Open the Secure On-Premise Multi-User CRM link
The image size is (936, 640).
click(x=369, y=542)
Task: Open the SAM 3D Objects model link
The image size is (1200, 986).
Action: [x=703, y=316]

--- --- ---

▶ _THE PROBLEM_
Transcribe the listing above character for character, starting with the line that contains "Task: Open the SAM 3D Objects model link" and continuing through its final line, with both included.

▶ _RESPONSE FOR THIS EXERCISE_
Task: Open the SAM 3D Objects model link
The image size is (1200, 986).
Action: [x=703, y=316]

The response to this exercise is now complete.